What you need to do - Look through the entries below and extract exactly the lines from the one containing "The height and width of the screenshot is (812, 1473)." through the one containing "You are a computer-use", ends included.

Data extract -
::::::
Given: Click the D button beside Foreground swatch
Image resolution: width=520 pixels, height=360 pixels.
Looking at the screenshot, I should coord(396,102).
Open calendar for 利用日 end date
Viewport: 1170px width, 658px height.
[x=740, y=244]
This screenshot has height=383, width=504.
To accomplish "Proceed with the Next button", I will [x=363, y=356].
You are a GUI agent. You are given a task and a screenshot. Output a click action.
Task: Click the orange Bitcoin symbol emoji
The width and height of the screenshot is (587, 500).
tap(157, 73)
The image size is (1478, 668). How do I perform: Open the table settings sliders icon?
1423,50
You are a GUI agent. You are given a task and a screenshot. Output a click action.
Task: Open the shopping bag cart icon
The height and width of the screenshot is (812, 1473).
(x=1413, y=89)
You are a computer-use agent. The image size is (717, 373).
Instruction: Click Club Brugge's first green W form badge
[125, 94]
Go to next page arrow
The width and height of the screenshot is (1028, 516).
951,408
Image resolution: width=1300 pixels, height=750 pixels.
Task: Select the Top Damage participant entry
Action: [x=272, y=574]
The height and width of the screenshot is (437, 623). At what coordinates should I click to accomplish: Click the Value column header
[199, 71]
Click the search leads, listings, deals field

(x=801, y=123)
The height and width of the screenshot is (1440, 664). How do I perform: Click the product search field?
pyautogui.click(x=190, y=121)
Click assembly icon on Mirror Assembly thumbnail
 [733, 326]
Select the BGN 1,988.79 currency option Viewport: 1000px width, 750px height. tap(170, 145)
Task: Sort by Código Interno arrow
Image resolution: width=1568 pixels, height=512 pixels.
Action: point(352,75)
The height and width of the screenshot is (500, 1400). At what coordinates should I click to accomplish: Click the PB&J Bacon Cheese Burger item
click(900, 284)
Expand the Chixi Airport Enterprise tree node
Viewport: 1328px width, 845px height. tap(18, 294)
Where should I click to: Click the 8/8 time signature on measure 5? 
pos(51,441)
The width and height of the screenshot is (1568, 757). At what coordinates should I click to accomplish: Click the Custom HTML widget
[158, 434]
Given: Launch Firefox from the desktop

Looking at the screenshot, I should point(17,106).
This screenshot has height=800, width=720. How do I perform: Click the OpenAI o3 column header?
::::::
Solution -
The height and width of the screenshot is (812, 1473).
(x=1413, y=89)
You are a computer-use agent. The image size is (717, 373).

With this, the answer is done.